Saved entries
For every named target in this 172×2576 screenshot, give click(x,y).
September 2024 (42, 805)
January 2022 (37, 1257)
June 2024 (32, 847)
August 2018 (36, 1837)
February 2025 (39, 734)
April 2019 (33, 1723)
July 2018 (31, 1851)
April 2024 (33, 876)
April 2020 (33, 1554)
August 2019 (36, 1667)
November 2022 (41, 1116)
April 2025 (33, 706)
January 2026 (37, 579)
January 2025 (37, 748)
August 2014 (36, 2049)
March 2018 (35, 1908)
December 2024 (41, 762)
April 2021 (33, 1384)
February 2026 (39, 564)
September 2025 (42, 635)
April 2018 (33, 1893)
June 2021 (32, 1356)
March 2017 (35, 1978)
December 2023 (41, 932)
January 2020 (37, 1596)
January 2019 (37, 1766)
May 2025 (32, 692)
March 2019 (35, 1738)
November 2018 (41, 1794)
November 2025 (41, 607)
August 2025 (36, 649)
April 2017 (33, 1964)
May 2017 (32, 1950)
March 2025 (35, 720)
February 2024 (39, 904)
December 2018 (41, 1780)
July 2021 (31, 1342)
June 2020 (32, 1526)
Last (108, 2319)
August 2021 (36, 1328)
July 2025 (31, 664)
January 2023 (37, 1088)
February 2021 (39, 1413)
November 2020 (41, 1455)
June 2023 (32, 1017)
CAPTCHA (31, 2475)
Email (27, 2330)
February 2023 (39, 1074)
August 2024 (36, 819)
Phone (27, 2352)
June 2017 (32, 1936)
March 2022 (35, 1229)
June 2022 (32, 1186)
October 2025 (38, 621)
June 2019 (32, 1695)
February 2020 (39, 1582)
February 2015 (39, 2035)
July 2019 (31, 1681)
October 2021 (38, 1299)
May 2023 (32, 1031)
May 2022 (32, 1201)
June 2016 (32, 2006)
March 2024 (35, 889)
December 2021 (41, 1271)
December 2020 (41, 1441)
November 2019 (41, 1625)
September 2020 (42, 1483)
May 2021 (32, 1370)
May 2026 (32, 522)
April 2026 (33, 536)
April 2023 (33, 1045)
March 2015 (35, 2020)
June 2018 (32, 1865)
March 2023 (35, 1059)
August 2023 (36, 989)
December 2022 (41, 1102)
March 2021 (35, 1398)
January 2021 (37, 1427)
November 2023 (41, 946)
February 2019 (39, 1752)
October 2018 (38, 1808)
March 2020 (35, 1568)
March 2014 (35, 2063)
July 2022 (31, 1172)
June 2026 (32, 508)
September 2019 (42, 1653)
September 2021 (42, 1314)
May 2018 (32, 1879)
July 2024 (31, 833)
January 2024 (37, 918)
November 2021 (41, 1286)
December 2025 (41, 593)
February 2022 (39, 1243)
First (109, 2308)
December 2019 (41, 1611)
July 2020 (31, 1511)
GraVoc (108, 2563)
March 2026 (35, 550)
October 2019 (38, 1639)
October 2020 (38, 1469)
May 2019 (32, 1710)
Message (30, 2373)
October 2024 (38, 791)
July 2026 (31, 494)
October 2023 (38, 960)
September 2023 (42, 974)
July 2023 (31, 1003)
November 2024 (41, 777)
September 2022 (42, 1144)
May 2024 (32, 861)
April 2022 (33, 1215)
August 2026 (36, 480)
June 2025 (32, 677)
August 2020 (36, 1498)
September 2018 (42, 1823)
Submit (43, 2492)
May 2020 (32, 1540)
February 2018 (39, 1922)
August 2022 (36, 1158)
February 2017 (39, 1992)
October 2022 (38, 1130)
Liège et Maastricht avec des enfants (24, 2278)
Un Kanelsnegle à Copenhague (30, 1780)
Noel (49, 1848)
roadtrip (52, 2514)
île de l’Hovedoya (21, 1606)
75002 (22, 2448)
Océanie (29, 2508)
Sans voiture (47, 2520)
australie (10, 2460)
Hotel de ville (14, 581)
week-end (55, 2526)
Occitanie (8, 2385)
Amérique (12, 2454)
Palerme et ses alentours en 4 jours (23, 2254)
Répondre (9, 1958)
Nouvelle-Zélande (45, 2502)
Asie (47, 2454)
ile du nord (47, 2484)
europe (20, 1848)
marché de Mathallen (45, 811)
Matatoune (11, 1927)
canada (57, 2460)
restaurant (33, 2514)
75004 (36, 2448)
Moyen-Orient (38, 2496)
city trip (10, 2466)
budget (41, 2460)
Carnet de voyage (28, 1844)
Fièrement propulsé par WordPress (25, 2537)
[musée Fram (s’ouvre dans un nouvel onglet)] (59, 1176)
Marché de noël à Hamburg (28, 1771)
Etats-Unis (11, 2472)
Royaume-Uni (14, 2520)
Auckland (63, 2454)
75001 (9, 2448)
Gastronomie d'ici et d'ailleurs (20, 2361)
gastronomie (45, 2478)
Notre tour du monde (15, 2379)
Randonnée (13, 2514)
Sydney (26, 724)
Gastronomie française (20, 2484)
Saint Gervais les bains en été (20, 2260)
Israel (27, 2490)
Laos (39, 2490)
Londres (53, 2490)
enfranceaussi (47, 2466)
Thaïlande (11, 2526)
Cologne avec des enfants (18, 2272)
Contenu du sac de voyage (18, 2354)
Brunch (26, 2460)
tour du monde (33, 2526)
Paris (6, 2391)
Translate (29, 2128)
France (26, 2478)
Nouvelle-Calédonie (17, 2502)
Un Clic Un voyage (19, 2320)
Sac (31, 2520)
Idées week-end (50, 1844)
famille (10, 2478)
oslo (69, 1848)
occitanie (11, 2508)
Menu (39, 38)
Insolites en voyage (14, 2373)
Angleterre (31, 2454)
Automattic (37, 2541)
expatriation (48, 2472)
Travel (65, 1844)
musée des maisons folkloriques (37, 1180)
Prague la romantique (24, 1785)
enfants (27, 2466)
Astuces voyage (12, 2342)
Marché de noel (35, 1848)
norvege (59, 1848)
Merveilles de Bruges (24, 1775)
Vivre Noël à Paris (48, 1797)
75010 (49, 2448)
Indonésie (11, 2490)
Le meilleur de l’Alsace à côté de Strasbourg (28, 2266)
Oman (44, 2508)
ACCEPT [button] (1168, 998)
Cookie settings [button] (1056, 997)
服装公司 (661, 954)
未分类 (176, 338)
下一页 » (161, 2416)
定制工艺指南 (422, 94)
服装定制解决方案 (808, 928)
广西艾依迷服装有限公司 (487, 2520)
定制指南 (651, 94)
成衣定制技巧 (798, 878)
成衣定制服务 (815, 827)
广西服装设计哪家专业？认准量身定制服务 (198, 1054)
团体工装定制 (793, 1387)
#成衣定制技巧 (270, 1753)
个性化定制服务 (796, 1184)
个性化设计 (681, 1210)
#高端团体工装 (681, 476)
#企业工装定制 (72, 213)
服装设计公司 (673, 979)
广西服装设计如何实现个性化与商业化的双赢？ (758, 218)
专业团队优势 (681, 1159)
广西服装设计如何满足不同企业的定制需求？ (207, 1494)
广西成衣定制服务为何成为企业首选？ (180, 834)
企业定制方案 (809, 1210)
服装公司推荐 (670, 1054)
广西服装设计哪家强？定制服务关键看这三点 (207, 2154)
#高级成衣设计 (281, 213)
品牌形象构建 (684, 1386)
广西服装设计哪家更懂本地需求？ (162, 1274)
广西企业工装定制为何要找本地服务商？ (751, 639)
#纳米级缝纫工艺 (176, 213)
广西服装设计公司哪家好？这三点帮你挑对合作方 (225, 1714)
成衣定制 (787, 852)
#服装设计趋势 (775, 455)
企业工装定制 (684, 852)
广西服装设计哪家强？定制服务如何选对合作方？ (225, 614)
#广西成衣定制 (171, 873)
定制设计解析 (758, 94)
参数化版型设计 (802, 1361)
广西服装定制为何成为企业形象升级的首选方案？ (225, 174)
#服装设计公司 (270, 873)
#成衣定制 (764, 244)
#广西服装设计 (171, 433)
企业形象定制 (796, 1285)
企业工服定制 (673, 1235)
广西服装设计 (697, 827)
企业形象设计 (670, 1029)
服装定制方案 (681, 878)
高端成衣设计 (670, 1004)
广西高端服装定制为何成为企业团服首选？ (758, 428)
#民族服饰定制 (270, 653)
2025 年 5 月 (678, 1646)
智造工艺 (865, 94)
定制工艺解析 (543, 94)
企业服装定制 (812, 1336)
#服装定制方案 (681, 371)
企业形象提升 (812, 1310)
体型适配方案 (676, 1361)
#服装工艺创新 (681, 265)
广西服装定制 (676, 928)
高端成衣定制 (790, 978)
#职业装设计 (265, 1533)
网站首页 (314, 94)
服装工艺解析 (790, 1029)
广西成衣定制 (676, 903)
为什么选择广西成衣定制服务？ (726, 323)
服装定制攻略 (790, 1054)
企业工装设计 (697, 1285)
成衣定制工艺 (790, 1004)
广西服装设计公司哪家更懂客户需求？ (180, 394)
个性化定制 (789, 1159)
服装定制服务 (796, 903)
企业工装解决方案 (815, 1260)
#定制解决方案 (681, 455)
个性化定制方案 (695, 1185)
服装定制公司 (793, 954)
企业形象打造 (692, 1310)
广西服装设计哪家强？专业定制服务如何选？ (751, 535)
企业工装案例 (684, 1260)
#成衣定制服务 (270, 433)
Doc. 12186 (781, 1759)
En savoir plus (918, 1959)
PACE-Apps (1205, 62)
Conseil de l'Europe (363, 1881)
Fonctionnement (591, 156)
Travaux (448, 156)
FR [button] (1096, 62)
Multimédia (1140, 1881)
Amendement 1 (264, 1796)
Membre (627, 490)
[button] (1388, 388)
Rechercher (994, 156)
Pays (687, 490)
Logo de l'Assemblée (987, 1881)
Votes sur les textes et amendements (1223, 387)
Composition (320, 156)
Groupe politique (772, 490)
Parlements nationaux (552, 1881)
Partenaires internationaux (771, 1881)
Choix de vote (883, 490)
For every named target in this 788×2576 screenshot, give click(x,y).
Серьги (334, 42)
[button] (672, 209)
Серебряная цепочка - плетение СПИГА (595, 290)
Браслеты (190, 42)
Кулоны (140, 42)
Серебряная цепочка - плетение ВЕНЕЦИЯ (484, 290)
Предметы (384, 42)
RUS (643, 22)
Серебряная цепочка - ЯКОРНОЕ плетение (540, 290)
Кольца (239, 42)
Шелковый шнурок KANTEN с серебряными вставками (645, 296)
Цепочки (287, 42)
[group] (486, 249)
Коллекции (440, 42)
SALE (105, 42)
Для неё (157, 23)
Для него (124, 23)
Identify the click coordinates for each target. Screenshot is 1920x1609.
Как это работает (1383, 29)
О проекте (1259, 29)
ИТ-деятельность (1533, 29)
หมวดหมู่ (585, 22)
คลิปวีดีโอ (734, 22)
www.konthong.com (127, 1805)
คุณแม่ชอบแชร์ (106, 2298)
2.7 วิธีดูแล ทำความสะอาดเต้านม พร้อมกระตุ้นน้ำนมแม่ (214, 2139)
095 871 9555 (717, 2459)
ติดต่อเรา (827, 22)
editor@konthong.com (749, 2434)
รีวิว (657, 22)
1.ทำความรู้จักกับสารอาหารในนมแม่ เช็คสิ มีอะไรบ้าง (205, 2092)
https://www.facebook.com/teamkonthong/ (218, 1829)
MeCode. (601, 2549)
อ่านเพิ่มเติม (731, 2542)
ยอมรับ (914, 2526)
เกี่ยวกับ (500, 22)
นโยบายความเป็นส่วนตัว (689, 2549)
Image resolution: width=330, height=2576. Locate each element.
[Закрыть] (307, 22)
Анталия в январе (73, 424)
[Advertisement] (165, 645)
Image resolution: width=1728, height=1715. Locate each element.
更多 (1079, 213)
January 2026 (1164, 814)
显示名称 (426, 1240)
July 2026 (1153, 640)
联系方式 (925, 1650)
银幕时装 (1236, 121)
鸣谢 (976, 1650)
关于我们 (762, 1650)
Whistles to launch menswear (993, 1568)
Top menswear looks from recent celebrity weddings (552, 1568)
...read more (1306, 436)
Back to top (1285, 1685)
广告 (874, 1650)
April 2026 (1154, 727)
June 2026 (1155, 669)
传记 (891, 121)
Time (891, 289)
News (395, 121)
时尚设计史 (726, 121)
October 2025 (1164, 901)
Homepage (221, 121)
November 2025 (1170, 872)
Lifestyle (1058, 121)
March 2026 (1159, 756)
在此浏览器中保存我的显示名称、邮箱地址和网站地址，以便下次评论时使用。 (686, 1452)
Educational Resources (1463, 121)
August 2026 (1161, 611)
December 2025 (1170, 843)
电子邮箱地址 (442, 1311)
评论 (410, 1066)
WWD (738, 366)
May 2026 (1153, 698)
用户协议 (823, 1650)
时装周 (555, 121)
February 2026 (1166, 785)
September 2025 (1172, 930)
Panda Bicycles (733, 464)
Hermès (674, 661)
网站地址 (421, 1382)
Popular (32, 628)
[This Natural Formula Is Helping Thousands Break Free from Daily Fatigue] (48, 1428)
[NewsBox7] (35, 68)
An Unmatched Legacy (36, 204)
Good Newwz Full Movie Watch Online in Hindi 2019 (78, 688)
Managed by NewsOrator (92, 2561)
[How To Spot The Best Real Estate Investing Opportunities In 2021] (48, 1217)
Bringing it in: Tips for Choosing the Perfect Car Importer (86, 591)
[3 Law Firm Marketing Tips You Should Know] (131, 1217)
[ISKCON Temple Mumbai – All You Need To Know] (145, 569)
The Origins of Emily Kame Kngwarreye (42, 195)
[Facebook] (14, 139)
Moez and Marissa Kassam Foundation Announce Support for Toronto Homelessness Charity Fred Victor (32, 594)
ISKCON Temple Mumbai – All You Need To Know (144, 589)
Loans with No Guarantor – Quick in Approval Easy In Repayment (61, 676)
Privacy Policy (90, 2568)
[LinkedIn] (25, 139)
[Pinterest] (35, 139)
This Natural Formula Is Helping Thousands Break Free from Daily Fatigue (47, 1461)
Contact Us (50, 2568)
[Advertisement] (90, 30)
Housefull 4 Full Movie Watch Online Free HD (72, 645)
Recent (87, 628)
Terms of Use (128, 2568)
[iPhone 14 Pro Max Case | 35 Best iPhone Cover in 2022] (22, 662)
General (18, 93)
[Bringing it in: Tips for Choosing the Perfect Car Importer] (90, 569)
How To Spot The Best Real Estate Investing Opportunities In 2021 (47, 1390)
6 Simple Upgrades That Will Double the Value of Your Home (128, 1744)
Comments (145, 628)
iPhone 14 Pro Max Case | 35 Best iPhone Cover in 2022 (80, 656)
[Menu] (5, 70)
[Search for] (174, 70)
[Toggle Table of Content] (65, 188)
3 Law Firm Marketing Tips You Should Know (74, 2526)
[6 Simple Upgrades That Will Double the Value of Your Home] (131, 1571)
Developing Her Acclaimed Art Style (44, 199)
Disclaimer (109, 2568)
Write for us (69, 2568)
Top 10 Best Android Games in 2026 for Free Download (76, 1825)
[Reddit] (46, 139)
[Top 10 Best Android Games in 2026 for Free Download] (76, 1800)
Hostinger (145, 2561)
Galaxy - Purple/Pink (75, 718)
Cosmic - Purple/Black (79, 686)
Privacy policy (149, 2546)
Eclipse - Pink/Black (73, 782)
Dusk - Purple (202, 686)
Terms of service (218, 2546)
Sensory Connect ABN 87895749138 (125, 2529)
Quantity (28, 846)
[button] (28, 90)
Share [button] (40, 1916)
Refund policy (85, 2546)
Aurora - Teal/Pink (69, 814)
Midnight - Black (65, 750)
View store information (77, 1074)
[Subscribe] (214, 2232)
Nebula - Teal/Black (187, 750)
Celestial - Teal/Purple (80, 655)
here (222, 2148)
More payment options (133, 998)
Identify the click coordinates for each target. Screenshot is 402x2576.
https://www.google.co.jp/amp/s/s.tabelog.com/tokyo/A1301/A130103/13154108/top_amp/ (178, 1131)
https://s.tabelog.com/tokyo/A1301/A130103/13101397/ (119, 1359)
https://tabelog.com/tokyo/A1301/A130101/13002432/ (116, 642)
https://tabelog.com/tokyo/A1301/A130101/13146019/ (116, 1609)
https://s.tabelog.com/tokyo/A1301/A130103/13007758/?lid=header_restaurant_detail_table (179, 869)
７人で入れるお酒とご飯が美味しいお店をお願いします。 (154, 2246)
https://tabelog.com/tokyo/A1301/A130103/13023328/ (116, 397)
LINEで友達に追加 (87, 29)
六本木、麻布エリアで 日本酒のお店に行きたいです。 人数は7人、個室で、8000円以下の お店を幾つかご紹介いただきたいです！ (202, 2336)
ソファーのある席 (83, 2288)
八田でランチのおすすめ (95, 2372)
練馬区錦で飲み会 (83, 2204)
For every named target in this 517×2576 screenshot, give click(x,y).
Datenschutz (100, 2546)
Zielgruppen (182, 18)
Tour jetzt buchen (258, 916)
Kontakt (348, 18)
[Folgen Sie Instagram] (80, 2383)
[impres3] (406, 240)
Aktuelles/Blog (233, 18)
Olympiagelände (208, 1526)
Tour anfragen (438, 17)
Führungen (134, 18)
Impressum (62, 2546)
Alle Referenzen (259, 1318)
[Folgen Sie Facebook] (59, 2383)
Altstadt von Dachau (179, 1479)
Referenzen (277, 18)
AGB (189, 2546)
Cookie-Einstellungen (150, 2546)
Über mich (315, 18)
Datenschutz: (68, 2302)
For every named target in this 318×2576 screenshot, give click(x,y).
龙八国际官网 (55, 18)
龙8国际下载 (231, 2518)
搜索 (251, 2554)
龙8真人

Exercise directions —
Your task is to restate, word for word, only those lines above that fall between the line holding "May 2026 (1153, 698)" and the line holding "2021 (47, 1390)", inclusive.

Exercise output —
May 2026 (1153, 698)
用户协议 (823, 1650)
时装周 (555, 121)
February 2026 (1166, 785)
September 2025 (1172, 930)
Panda Bicycles (733, 464)
Hermès (674, 661)
网站地址 (421, 1382)
Popular (32, 628)
[This Natural Formula Is Helping Thousands Break Free from Daily Fatigue] (48, 1428)
[NewsBox7] (35, 68)
An Unmatched Legacy (36, 204)
Good Newwz Full Movie Watch Online in Hindi 2019 (78, 688)
Managed by NewsOrator (92, 2561)
[How To Spot The Best Real Estate Investing Opportunities In 2021] (48, 1217)
Bringing it in: Tips for Choosing the Perfect Car Importer (86, 591)
[3 Law Firm Marketing Tips You Should Know] (131, 1217)
[ISKCON Temple Mumbai – All You Need To Know] (145, 569)
The Origins of Emily Kame Kngwarreye (42, 195)
[Facebook] (14, 139)
Moez and Marissa Kassam Foundation Announce Support for Toronto Homelessness Charity Fred Victor (32, 594)
ISKCON Temple Mumbai – All You Need To Know (144, 589)
Loans with No Guarantor – Quick in Approval Easy In Repayment (61, 676)
Privacy Policy (90, 2568)
[LinkedIn] (25, 139)
[Pinterest] (35, 139)
This Natural Formula Is Helping Thousands Break Free from Daily Fatigue (47, 1461)
Contact Us (50, 2568)
[Advertisement] (90, 30)
Housefull 4 Full Movie Watch Online Free HD (72, 645)
Recent (87, 628)
Terms of Use (128, 2568)
[iPhone 14 Pro Max Case | 35 Best iPhone Cover in 2022] (22, 662)
General (18, 93)
[Bringing it in: Tips for Choosing the Perfect Car Importer] (90, 569)
How To Spot The Best Real Estate Investing Opportunities In 2021 (47, 1390)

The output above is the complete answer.